Bottom line: give him time, attention, affection, and as much discipline as needed.

Thursday, February 26, 2009

Conflict Resolution Skills for Kids

In the last several posts, we have talked about dealing with various misbehaviors … disobedience, attention-getting, breaking rules and routines and acting out aggressively or deliberately hurting others. But, not all negative behaviors are misbehaviors. Sometimes children may act out inappropriately in an attempt to solve a real life problem.

Whenever Suzie starts to play on the computer, all of a sudden Billy wants to play and demands that it is his turn. They shout and fight, then push and shove. Their parents (thinking they are helping them) have told them to learn to solve the problem on their own, and not to be a tattle-tale.
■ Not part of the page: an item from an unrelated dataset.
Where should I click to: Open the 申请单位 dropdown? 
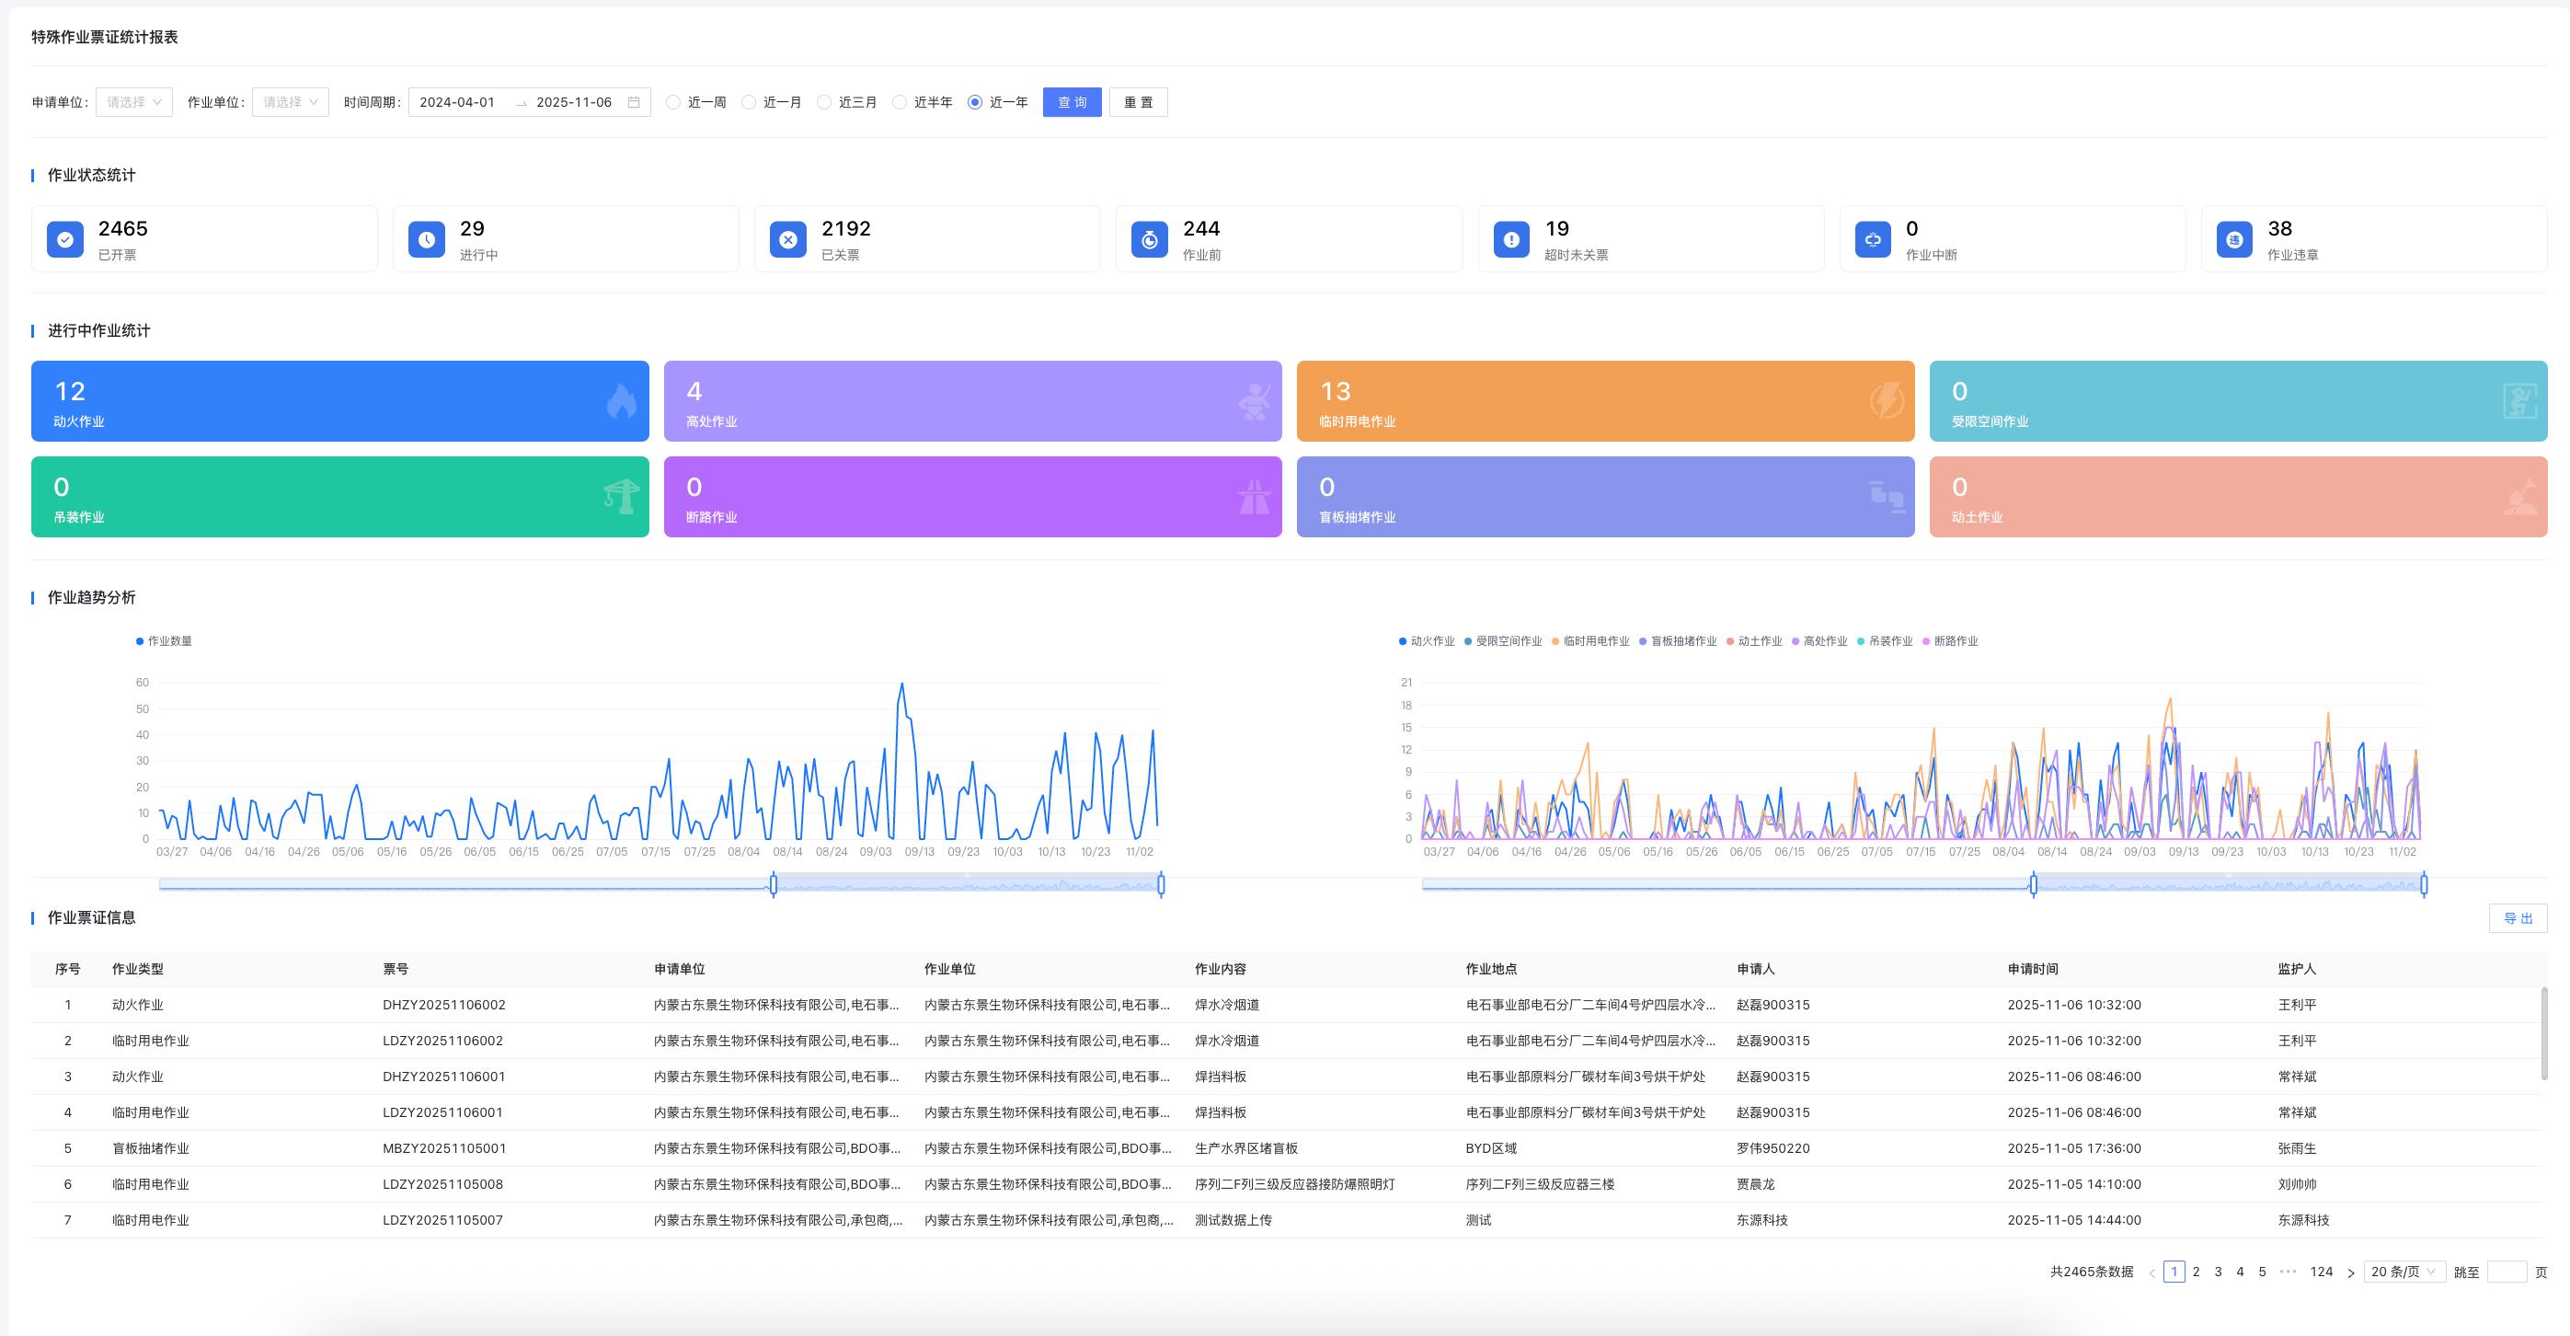(x=134, y=102)
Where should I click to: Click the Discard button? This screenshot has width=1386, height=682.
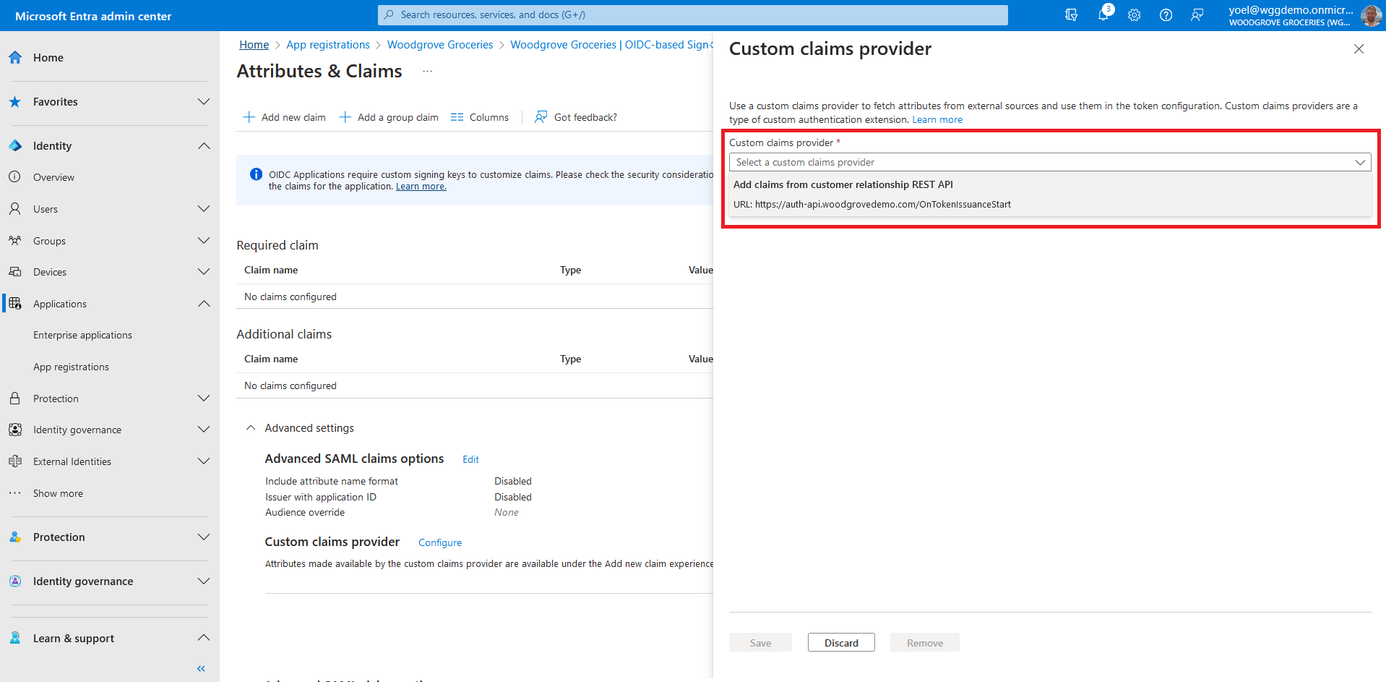click(840, 643)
But all they are learning is how to hit harder. If a child genuinely needs help, he needs to be able to get it. If we teach children that “telling on someone” is wrong, we are stealing an important resource that should be available to them. It is important for children to know that they can get help when they need it, because sometimes when they have done everything right, they still may not be able to resolve the conflict. This is frustrating to the healthy child, and it enforces the belief that “good behavior is ineffective in the real world.”
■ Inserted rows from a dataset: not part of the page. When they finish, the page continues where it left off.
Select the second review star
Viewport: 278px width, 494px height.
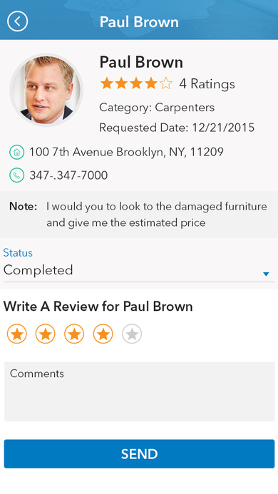coord(46,334)
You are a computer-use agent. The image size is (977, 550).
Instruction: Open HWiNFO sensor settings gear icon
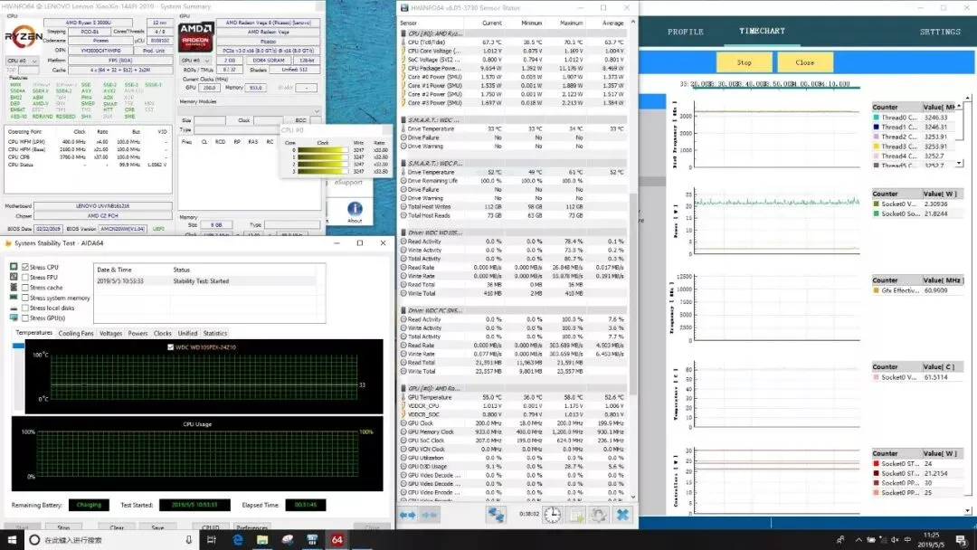(x=599, y=515)
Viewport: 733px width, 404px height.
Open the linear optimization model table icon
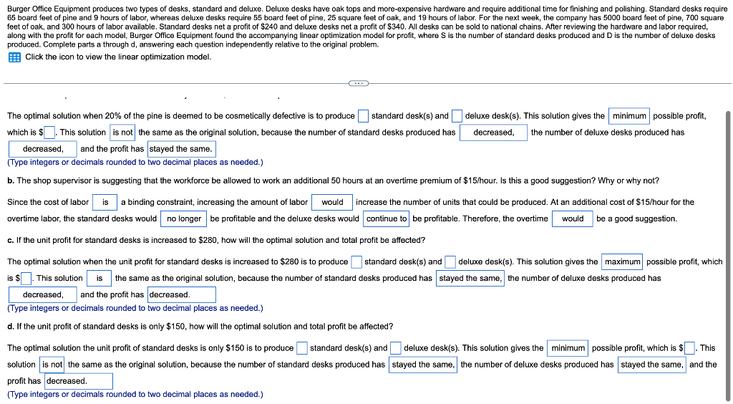[14, 57]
God has put authority in place to protect us and enforce the “laws of the land” or “rules of the house.” Children should be learning that they can turn to authority for justice rather than taking that law into their own hands. A healthy view of authority maintains that authority is good and can be called upon to bring some kind of justice to a situation. Children should not have to resort to retaliation or self-defense. That is why parents, teachers and police are there (Romans 13). When children are left to fend for themselves, they develop streetwise skills: watch your back, get revenge, fight fire with fire. And when they are taught that parents do not have the role of helping kids with their problems, children find their own means for survival. These children believe that they should only interact with their peers, and exclude the adult world, because adults are believed to be unavailable, ineffective, unhelpful, unjust, uninvolved, and unconcerned. This type of parenting is a form of abandonment. This leads to kids that don’t go to teachers when someone is picking on them, and can result in them being bullied by others or in built up anger which, as we have seen, can result in violence as gruesome as school shootings.

Let’s Get Practical

Here are some very practical things that help kids learn to avoid and solve common conflicts:

If two people want to do the same thing (play with a toy, game, computer, etc.) they can use “rock, paper, scissors” to determine who goes first. Then …
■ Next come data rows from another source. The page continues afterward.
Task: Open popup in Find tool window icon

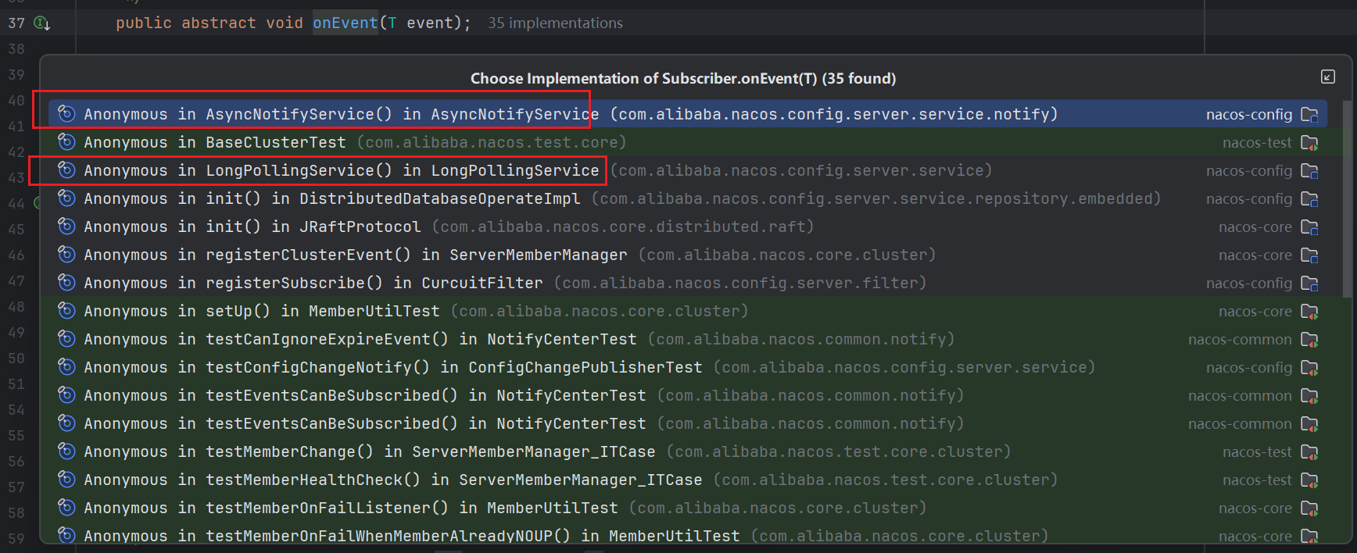Action: tap(1327, 77)
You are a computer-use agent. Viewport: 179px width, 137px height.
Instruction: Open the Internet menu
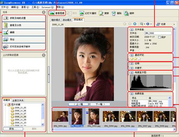48,7
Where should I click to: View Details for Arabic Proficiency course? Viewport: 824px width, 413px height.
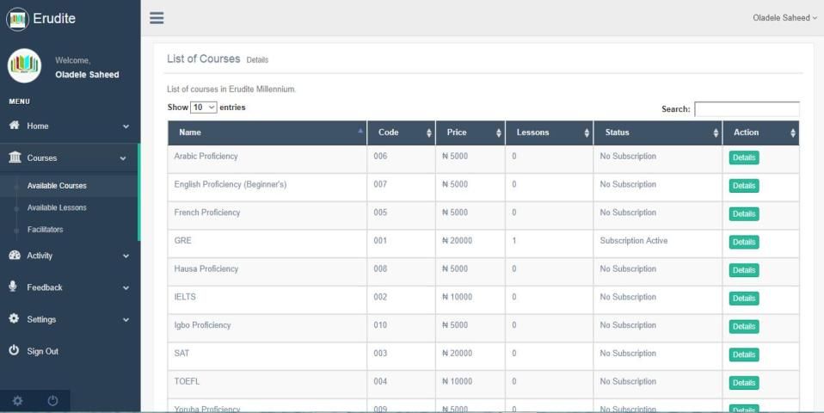pyautogui.click(x=744, y=157)
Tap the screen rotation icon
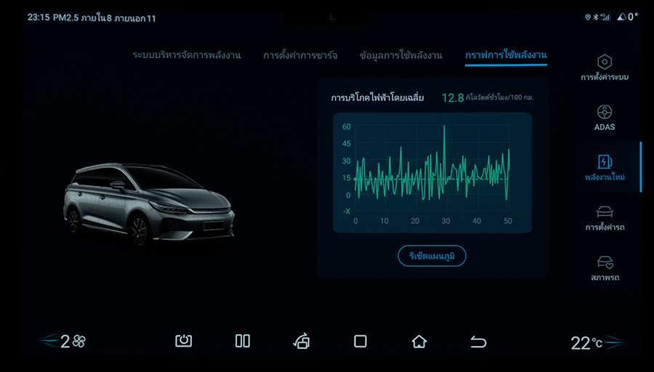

Have several kitchen timers available throughout the house and let the kids use them to take turns. For example: a turn on the computer is 25 minutes. (By the way, we also have a dri-erase board next to the computer. Kids log their turns on the computer and after 3 (25 minute) turns, they have to read for 1 hour to earn more turns.)

For the game console, there is a sign-up sheet close by, where kids can sign up to be the next one to play.

We also have a sign posted in a conspicuous place in our house that clearly outlines the steps for preventing and stopping a fight:

How to Stop a Fight

1. If someone is doing something you don’t like, tell them to “stop” in a nice voice. Or, if the fight is about a toy or game, agree on a way to take turns. Set a timer and do ‘rock-paper-scissors’ to see who goes first.

2. If they don’t listen, tell them if they do it again you will have to get an adult.

3. If they still don’t listen, get an adult.

Remember:

No yelling, No hurting, No hurtful words.

We talk thought these steps on a regular basis with the kids. They seem so simple and yet they are so powerful. They also communicate that we are there to help them walk through difficult times and situations to give them wisdom and counsel when needed. When they do come to us, we affirm them, and try to help them find a peaceful solution to the problem.